▸ To be done:
(1) In the passage on Bulku's football career below, why did Erando Karabeci give the Tirana captaincy to Bulku? Answer in one to three sentences.
(2) Rewrite everything from "Albania U21" down to "the same year." in the passage on Bulku's football career below, swapping "coach" for "manager".
(3) Answer these questions using the passage on Bulku's football career below.
(a) How many appearances did Bulku make in league and cup in his first season back in Albania?
(b) Which team did the Albania under-18 side face in its opening match on 24 November 1998?
(c) Which player did Bulku replace when he made his senior debut against Andorra?

In May 2014, Bulku declared that he left the club after the end of the 2-year contract.

Return to Tirana
On 5 June 2014, Tirana announced to have acquired Bulku as a free agent, with the veteran marking his return to the club after seven years. Nine days later, the transfer was made official and Bulku signed a two-year contract. However, he joined the team managed by Gugash Magani on 1 July when the summer transfer window officially begun. In August, team captain Erando Karabeci handed his captaincy to Bulku as a sign of respect of the veteran, and became the vice-captain instead.

Bulku made his first appearance of the season on 24 August, playing full-90 minutes in the opening championship match against Apolonia Fier, which ended in a 3–0 win at Qemal Stafa Stadium. He scored his first goal of the season on day three, netting a last-minute equalizer in a 1–1 away draw against Vllaznia Shkodër which was infamously marred by crowd trouble which saw 13 people arrested and both clubs' fans receiving lengthy stadium bans.

He concluded his first season back in Albania by making 32 appearances between league and cup, also scoring once. Bulku played as a starter in Tirana's first three matches of 2015–16 season, but was injured and subsequently lost his place in the starting lineup, finishing his second season with only four league appearances.

International career

Albania U18 
Bulku made it his first international debut, with Albania national under-18 football team in the 1999 UEFA European Under-18 Championship qualifying, playing in the opening match on 24 November 1998 against Liechtenstein, match finished as a 0–1 loss.

Albania U21 
Bulku played for Albania national under-21 football team 15 matches and scored 1 goal in the 2000 & 2002 UEFA European Under-21 Championship qualification between years from 1999 to 2002.

Albania senior team

Bulku was part of Albania national football team since 2002 when he made his debut under coach Sulejman Demollari on 17 April 2002 against Andorra, coming on as a substitute in place of Altin Rraklli in the 54th minute in a 2–0 loss. He made another 2 appearances in the same year.

▸ Recorded information:
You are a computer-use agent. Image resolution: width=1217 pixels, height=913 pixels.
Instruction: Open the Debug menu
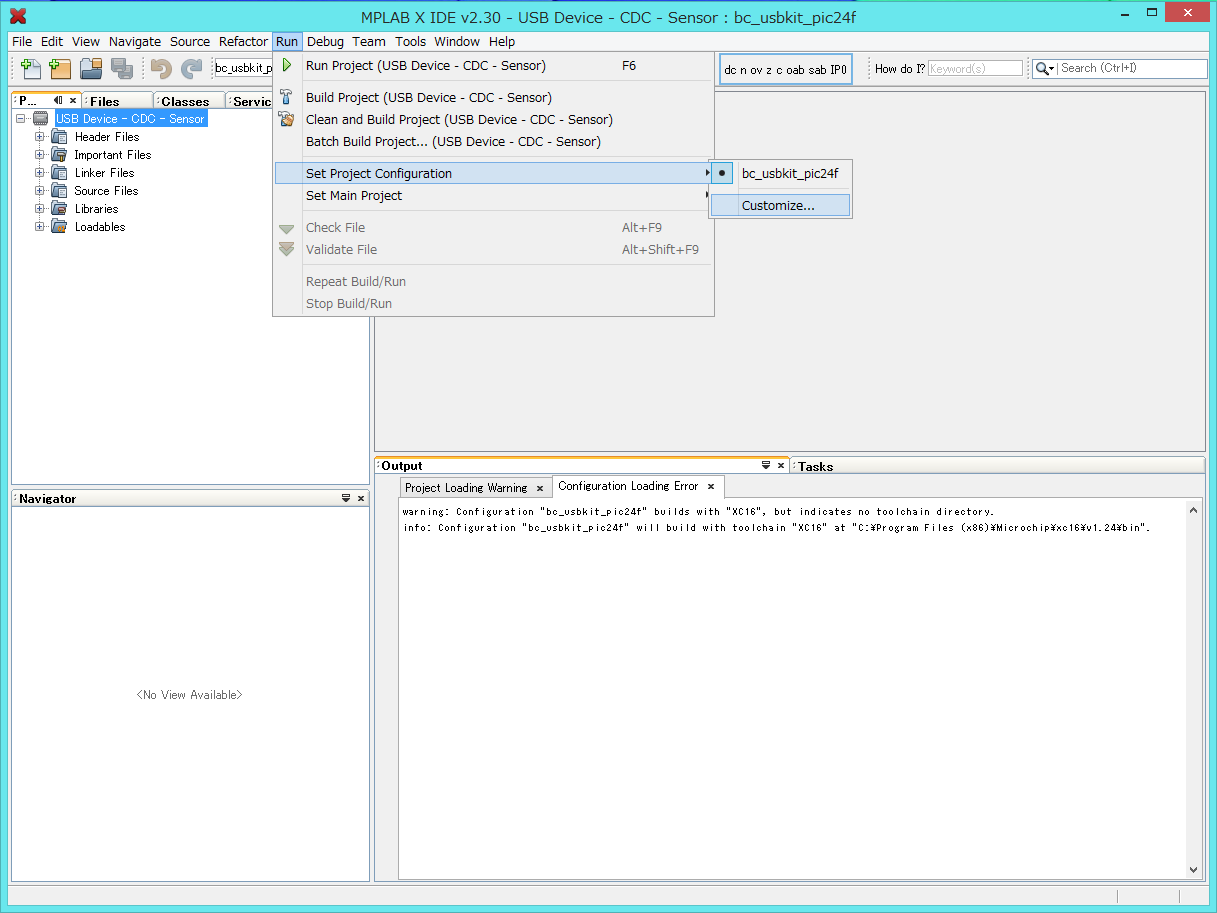[325, 42]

▸ Complete answers:
(1) Karabeci handed the captaincy to Bulku as a sign of respect for him as a veteran. Karabeci then became vice-captain.

(2)
Albania U21 
Bulku played for Albania national under-21 football team 15 matches and scored 1 goal in the 2000 & 2002 UEFA European Under-21 Championship qualification between years from 1999 to 2002.

Albania senior team

Bulku was part of Albania national football team since 2002 when he made his debut under manager Sulejman Demollari on 17 April 2002 against Andorra, coming on as a substitute in place of Altin Rraklli in the 54th minute in a 2–0 loss. He made another 2 appearances in the same year.

(3)
(a) 32 appearances.
(b) Liechtenstein.
(c) Altin Rraklli.